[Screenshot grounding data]
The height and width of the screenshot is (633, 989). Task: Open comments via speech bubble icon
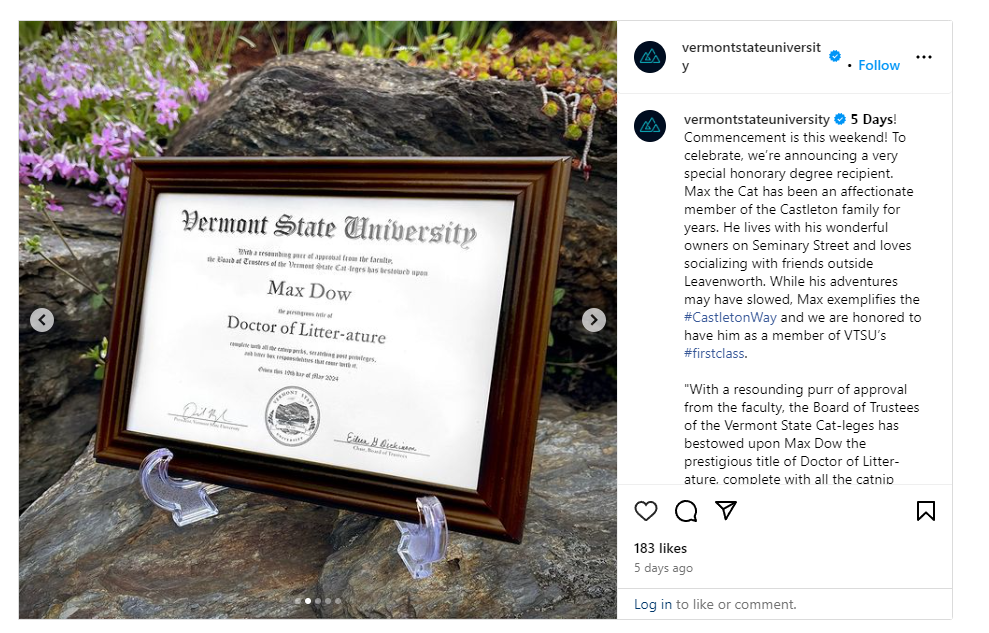point(686,511)
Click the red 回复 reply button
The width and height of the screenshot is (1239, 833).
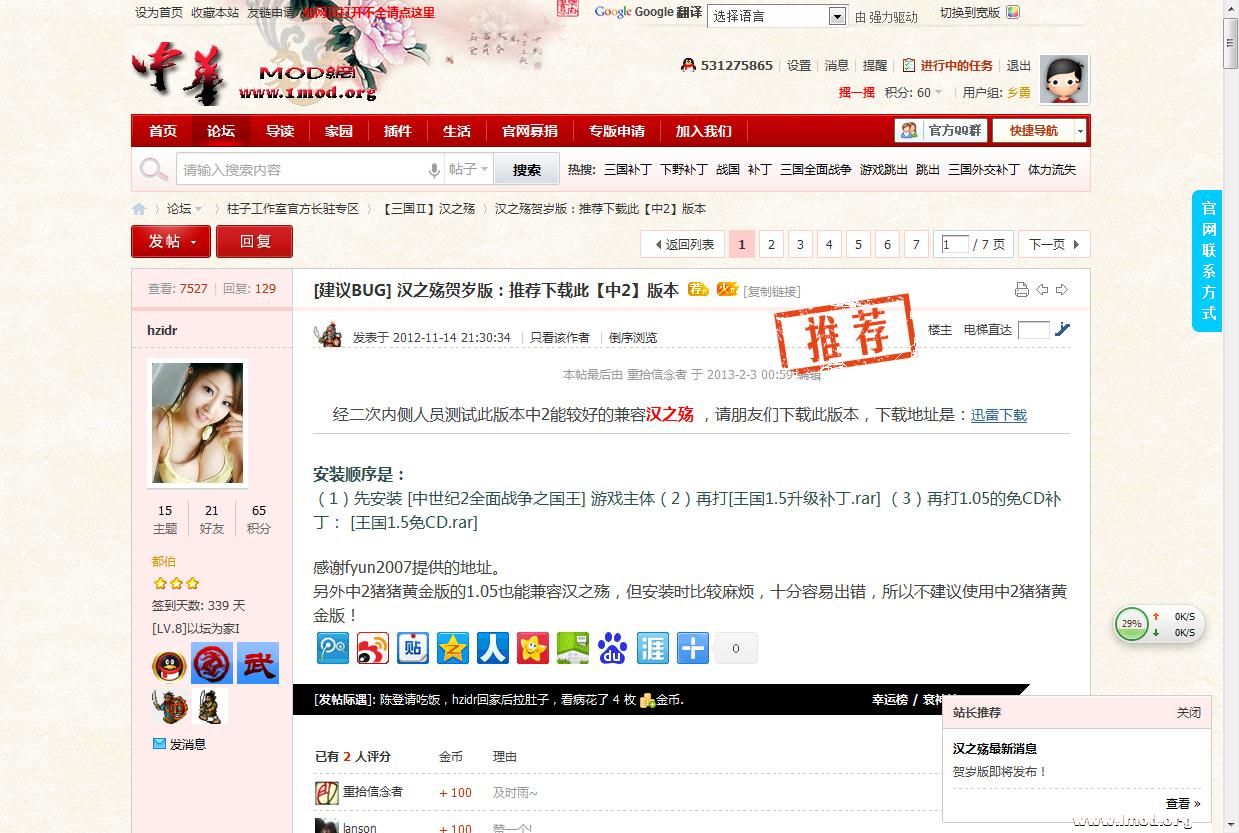click(x=254, y=242)
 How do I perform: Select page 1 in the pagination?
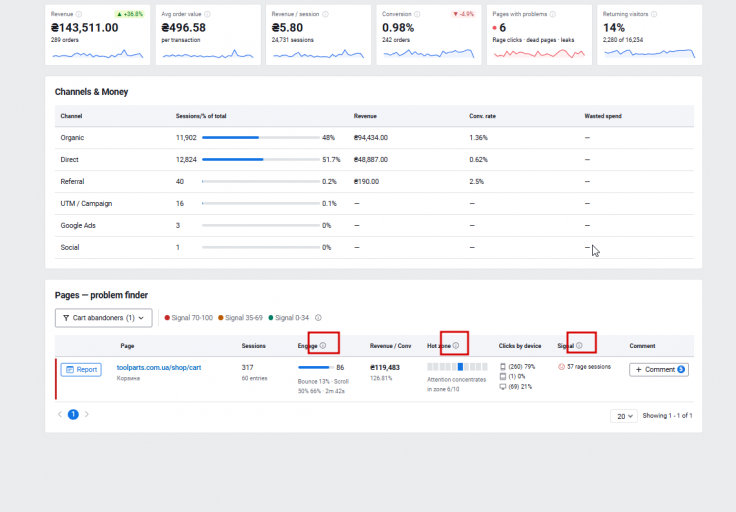coord(73,414)
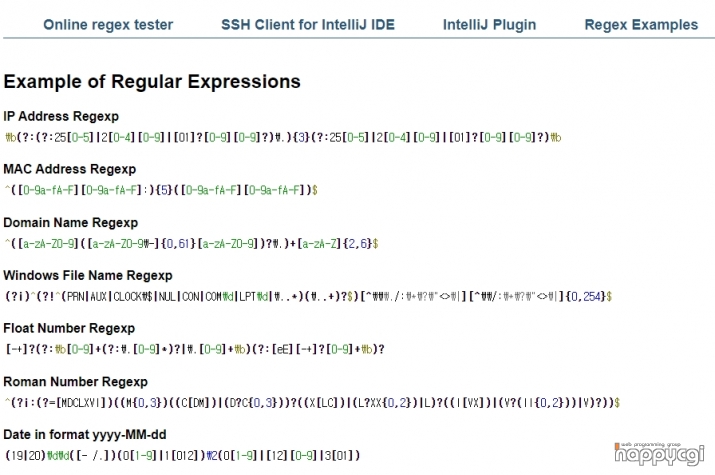Image resolution: width=715 pixels, height=475 pixels.
Task: Select the MAC address regex pattern
Action: click(x=161, y=190)
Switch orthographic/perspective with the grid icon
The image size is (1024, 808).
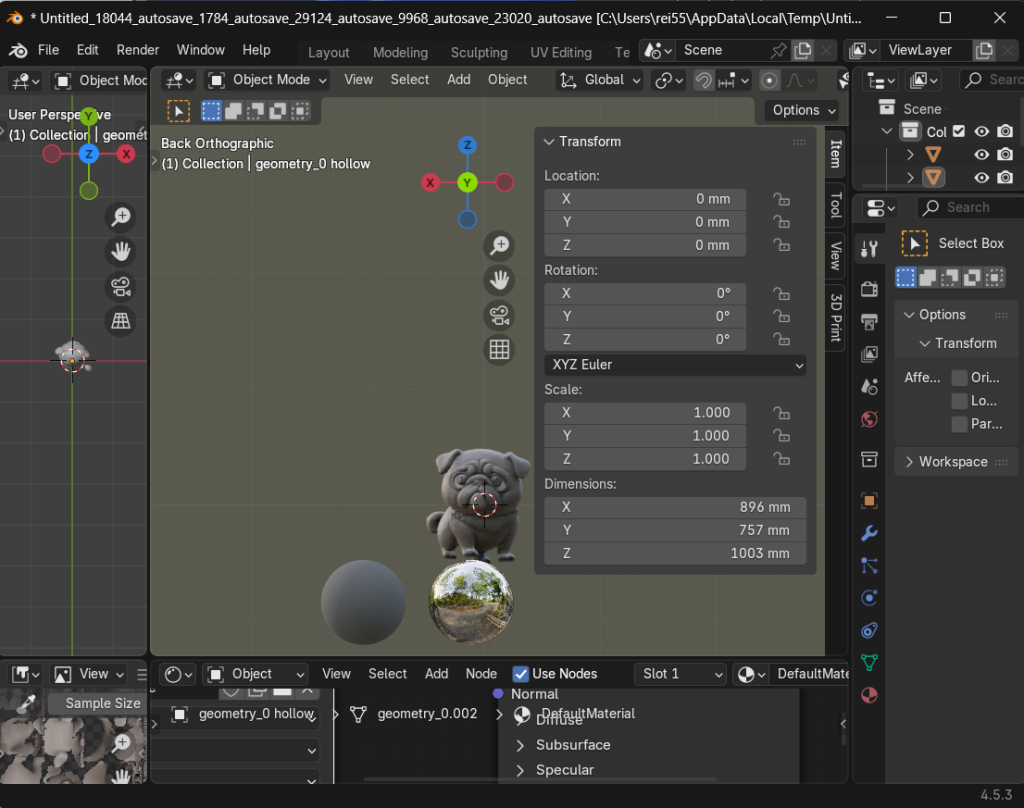click(x=499, y=349)
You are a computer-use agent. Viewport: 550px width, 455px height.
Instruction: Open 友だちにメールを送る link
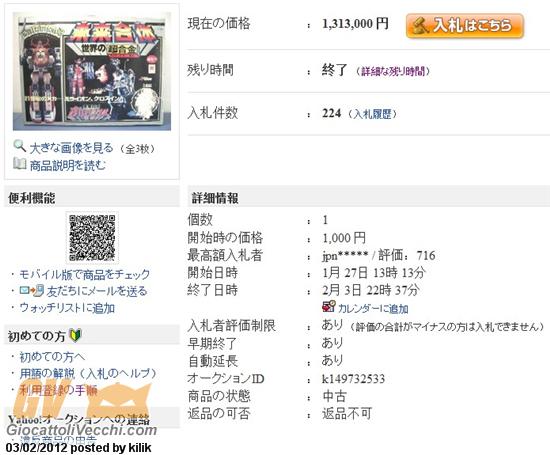click(x=97, y=291)
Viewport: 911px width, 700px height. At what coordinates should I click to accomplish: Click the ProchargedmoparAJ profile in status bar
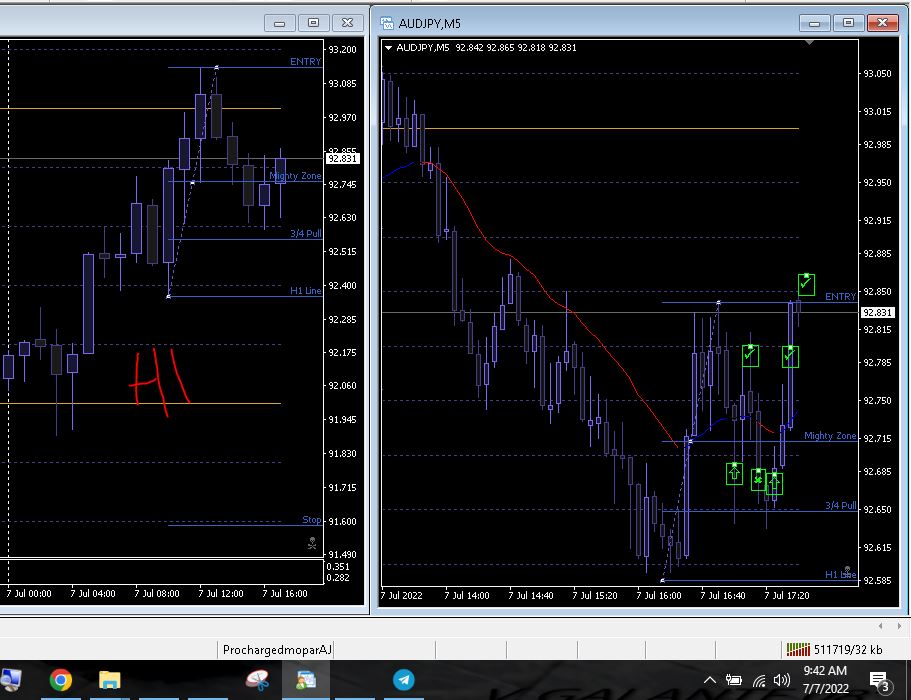(277, 650)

## What to produce
Leave out the pictures and repeat the remaining data exactly.

## Output below
The height and width of the screenshot is (633, 989). Task: Open comments via speech bubble icon
point(686,511)
Click the red 回复 reply button
The width and height of the screenshot is (1239, 833).
click(x=254, y=242)
 How do I perform: Select page 1 in the pagination?
coord(73,414)
Image resolution: width=715 pixels, height=475 pixels.
Task: Select the MAC address regex pattern
Action: click(x=161, y=190)
Switch orthographic/perspective with the grid icon
The image size is (1024, 808).
click(x=499, y=349)
You are a computer-use agent. Viewport: 550px width, 455px height.
Instruction: Open 友だちにメールを送る link
click(x=97, y=291)
Viewport: 911px width, 700px height. At what coordinates should I click to accomplish: Click the ProchargedmoparAJ profile in status bar
(277, 650)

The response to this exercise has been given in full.